When dealing with quadratic functions, finding the vertex is pivotal for understanding the shape and placement of the parabola on a graph. In the standard form of a quadratic equation, which is given by \( f(x) = ax^2 + bx + c \), the vertex's x-coordinate is calculated using the formula \( x = -\frac{b}{2a} \). This formula stems from completing the square, a technique used for transforming quadratic equations.Once you have the x-coordinate, substitute it back into the original quadratic equation to find the y-coordinate. For the function \( f(x) = x^2 - 5x - 6 \), the x-coordinate of the vertex is \( \frac{5}{2} \), and when plugged back into the equation, the corresponding y-value is \( -\frac{1}{4} \). Thus, the vertex is \( \left( \frac{5}{2}, -\frac{1}{4} \right) \).

• The vertex provides the highest or lowest point on the graph, depending on whether the parabola opens upwards or downwards.
• In this example, because the coefficient of \( x^2 \) is positive, the parabola opens upwards, making the vertex a minimum point.

The axis of symmetry of a parabola is a crucial line that divides it into two mirror-image halves. For any quadratic in the form \( f(x) = ax^2 + bx + c \), the axis of symmetry can be found using the vertex's x-coordinate, specifically at \( x = -\frac{b}{2a} \).In simple terms, this line runs vertically through the vertex. Knowing this helps in drawing the parabola accurately as every point on one side of the axis has a corresponding point on the opposite side.

• In the quadratic \( f(x) = x^2 - 5x - 6 \), the axis of symmetry is the vertical line \( x = \frac{5}{2} \).
• This line isn't part of the graph itself but guides the reflection symmetry of the parabola.

Intercepts are the points where the parabola crosses the x-axis and y-axis, which are essential for understanding the function's behavior in different regions.

Y-Intercept:

The y-intercept is found by setting \( x = 0 \) in the quadratic equation. For \( f(x) = x^2 - 5x - 6 \), substituting \( x = 0 \) gives \( f(0) = -6 \), so the y-intercept is at the point \( (0, -6) \).

X-Intercepts:

X-intercepts occur where the function crosses the x-axis (where \( f(x) = 0 \)).
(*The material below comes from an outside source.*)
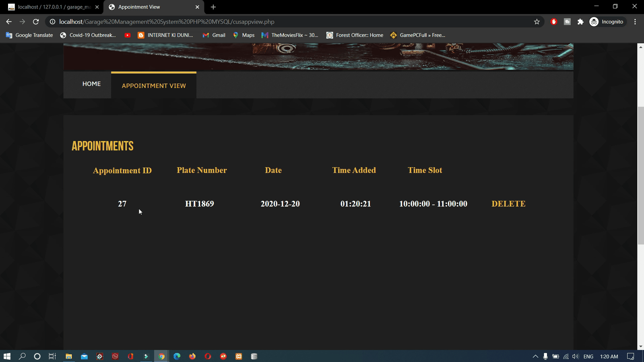Image resolution: width=644 pixels, height=362 pixels.
Task: Click the address bar URL field
Action: pos(282,22)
Solving \( x^2 - 5x - 6 = 0 \) by factoring yields two solutions: \( x - 6 = 0 \) giving \( x = 6 \), and \( x + 1 = 0 \) giving \( x = -1 \).

• The x-intercepts are the points \( (6, 0) \) and \( (-1, 0) \), marking where the parabola touches the x-axis.
• These intercepts help in understanding the width and location of the parabola on a graph.